= Crime Stoppers International =

International non-profit crime reporting organisation

Crime Stoppers International (CSI), also known as the Crime Stoppers International Foundation, is a non-profit umbrella organisation for Crime Stoppers programs worldwide. Crime Stoppers programs allow members of the public to report information about crime anonymously, typically in exchange for a cash reward where the information leads to an arrest. CSI supports a network of national and regional Crime Stoppers programs in more than 30 countries, operates a global platform for anonymous reporting of transnational crime, and works with international law enforcement bodies including Interpol.

==History==
The Crime Stoppers concept originated in Albuquerque, New Mexico in 1976, when Detective Greg MacAleese, investigating the murder of petrol station attendant Michael Carmen, appealed to the public through a televised re-enactment and offered a reward and anonymity for information. The model spread through the United States, Canada, the United Kingdom, Australia and elsewhere, and Crime Stoppers International was established as the coordinating body for the programs.
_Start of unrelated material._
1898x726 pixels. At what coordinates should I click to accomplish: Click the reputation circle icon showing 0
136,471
CSI historically has been governed by a volunteer board, hosted an annual international training conference, and been funded by dues from member organisations. The 35th annual conference was held in Cape Town in 2014, the first in Africa; the 39th was held in The Hague in 2018, where Sharon Hanlon of Australia became the first woman elected president of the organisation.

In 2019 a Crime Stoppers program was launched in the Philippines at an anti-crime summit in Mandaluyong, with the backing of the Federation of Philippine Industries and the National Capital Region Police Office.
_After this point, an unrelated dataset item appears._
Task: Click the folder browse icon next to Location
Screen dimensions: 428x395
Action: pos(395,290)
===Aylo trust and safety review===
In January 2024 CSI announced a working relationship with Aylo, the owner of Pornhub, and its private equity owner Ethical Capital Partners, following Aylo's deferred prosecution agreement with U.S. prosecutors over allegations relating to sex trafficking. Under the arrangement CSI was engaged to review Aylo's trust and safety policies and processes, which are intended to prevent child sexual abuse material and non-consensual imagery from appearing on its platforms, and to make recommendations for improvement. CSI said it regarded engagement with the adult industry as preferable to exclusion and that access to the company's internal processes offered a practical route to reducing harm.
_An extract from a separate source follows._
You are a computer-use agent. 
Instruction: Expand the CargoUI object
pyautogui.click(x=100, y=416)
The arrangement drew criticism within the Crime Stoppers network. In April 2024 Crime Stoppers Australia ended its membership of CSI, stating that the partnership was at odds with its charitable purpose, after South Australia Police suspended its relationship with the Australian body in protest; a CSI board member also resigned. CSI completed the review in 2025 and provided a report with recommendations to Aylo. It had initially indicated the report would be made public, but later said a confidentiality clause prevented its release.

==Cooperation with Interpol==
CSI has supported Interpol's Operation Infra (International Fugitive Round-Up and Arrest) since the first global Infra-Red operation in 2009–2010, which targeted fugitives subject to Red Notices for offences including murder, child sexual abuse and drug trafficking. CSI staff were seconded to Interpol's General Secretariat in Lyon during the operations, and national Crime Stoppers programs served as an anonymous channel for public information on the targeted fugitives.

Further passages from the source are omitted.